Step 9: Gather the milk.  It's now been probably about three weeks since those babies were born.  You've been kicked in the face, stomped in the hand, peed on, screamed at, and drenched with rogue sprays of milk.  Somehow you stopped resenting the animal and the animal stopped resenting you.  You now have a fridge full of milk.  Pull out the stainless cheese making pot purchased a year ago when you bought the milking pail, around when you bought the animal.  Pull out all of the cheese making accoutrements you've accumulated for just this moment.  This might include your little cheese book, some rennet (to make the whey separate from the milk), the culture, a thermometer, a slotted spoon.  Read directions; follow them exactly or follow them loosely.  Unleash your natural talent, bowing your head over the milk there in the pot.  It took some guts to get here, no matter how that cheese ends up tasting.  Heat, stir, sprinkle, cover with cloth, peek in at the curd.  Try to wipe that smile off your face.

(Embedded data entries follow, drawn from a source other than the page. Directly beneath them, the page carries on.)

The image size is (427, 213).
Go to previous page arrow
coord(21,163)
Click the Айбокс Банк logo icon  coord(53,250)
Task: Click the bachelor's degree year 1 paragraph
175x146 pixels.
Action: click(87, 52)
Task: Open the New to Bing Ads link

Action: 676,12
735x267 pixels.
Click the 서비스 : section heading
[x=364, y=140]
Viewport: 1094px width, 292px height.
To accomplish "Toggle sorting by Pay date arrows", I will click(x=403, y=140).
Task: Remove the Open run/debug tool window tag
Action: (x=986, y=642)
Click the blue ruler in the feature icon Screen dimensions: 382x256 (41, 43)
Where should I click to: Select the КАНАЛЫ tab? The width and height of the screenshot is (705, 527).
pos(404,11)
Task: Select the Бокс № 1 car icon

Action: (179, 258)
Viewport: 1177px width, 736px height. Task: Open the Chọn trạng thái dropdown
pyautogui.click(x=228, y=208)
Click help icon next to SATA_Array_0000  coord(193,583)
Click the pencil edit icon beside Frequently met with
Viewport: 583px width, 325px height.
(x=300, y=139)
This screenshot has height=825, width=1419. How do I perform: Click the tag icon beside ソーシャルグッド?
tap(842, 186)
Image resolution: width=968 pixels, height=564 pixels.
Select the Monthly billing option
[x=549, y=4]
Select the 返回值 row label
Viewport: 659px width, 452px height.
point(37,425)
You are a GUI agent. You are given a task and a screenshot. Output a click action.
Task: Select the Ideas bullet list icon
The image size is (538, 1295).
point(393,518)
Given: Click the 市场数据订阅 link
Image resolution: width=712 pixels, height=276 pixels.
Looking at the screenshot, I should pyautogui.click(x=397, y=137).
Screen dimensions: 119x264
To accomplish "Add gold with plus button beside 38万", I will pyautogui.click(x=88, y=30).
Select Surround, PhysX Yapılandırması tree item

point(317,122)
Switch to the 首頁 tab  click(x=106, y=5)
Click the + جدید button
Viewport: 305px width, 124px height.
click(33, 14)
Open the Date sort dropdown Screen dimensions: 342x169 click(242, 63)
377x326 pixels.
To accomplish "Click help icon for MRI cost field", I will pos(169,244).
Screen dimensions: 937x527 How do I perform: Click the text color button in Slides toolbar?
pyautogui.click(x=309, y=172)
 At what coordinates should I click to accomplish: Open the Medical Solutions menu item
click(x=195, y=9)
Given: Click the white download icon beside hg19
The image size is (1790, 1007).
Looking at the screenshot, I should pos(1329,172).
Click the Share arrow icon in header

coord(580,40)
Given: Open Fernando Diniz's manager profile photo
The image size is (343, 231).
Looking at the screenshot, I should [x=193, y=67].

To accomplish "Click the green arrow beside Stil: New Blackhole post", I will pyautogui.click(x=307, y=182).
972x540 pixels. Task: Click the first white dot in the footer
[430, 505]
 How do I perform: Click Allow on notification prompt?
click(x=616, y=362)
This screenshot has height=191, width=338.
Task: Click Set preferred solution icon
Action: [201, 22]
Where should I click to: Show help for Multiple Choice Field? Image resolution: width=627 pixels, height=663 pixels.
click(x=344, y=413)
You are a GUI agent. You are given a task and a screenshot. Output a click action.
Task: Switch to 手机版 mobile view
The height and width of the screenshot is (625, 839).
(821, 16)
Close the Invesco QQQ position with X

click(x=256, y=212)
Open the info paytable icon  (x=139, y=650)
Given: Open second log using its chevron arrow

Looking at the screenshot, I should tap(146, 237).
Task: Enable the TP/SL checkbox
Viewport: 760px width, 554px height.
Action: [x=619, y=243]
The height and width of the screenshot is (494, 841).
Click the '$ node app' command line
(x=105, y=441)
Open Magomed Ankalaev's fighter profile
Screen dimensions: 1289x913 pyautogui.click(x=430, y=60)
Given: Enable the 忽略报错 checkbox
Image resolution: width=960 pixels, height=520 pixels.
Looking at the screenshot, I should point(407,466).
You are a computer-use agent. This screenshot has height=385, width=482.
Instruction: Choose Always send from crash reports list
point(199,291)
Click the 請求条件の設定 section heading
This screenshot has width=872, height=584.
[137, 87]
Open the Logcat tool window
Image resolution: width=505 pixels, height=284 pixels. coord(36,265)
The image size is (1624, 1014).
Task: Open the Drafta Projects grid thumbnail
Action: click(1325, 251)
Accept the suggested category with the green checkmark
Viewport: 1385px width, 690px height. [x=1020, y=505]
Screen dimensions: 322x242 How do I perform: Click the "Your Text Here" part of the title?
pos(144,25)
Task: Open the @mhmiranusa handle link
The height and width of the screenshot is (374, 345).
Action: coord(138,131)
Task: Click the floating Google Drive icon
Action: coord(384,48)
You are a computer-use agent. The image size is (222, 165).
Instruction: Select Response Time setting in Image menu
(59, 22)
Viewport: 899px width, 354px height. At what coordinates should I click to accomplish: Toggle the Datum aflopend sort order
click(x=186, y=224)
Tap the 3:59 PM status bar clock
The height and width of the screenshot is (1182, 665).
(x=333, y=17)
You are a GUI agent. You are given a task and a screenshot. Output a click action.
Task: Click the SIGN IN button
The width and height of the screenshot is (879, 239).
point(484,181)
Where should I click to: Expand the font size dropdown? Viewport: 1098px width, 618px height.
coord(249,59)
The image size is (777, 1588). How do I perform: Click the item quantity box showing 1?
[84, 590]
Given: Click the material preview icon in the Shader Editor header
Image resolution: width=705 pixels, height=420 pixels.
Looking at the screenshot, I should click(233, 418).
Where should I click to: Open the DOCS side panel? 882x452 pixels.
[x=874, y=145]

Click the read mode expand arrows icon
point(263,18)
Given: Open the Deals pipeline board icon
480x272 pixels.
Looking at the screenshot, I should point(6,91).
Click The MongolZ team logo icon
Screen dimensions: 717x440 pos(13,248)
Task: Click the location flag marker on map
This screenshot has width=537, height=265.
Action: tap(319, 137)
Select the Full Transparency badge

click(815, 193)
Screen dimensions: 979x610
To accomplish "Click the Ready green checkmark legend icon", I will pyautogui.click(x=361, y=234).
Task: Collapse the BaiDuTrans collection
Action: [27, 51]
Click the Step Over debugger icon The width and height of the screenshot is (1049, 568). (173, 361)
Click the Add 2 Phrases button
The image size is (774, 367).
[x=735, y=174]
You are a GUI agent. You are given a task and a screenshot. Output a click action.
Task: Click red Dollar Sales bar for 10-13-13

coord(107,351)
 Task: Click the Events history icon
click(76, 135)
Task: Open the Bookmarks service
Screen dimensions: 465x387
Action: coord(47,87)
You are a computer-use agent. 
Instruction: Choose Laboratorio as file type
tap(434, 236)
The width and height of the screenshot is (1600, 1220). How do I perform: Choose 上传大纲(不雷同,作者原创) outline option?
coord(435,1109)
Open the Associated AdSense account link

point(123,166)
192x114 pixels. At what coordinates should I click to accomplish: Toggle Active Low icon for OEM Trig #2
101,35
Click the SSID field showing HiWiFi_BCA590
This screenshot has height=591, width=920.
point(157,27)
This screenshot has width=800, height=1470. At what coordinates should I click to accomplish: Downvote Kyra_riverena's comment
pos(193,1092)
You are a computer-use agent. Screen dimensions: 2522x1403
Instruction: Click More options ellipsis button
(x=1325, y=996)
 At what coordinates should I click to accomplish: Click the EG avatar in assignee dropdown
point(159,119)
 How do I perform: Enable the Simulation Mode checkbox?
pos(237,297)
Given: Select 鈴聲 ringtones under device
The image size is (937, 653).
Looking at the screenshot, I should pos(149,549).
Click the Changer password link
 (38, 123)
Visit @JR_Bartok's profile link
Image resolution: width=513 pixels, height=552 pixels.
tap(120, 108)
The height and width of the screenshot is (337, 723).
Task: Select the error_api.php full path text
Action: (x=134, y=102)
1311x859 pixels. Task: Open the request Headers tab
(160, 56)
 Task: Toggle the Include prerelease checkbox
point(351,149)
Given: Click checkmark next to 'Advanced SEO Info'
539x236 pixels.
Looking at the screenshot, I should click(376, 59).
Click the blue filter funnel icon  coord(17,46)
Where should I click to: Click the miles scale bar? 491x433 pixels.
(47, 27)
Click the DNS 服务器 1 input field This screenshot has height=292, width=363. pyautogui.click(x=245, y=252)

Step 10: Taste your cheese.  It's probably been about three days now since step 9.  A few more things happened, if you followed those directions at all.  Probably you cut some curd, you stirred the curd, you scooped and drained it.  Probably all of the little plants near your front door and some of the other animals benefited from the cheese by-products, if you were kind enough to pour whey over their food.  Go to the pantry and open a box of crackers, pour a glass of wine.  Smear the fresh cheese onto the cracker.  Take a bite.  So, what do you think?  Is cheese making art or chemistry?  More chemistry than art?  Does it matter?  Because you realize, in that first bite, catching the movement of your goats/cows out of the window: it's neither.  There's a little magic there in that cheese.  Just magic.  And it's really as simple as that.

*NOTE:  You can bypass most of steps 2-9, stopping briefly on step 5, if you go ahead and buy stuff from the store - either the milk or the cheese.  But what's the fun in that?




2 comments:

Stupid Girl and the Train Wreck said...

Making my own cheese its one of the main reasons I wanted a goat. The only times I tried it were with milk from the supermarket. Yeah, I know. I really didn't think it would work but I wanted to try.

Darren Lanphere said...

This is what I love the most – CHEESE. Having a ranch with domestic animals that can produce milk is very beneficial. They can serve as a source of income.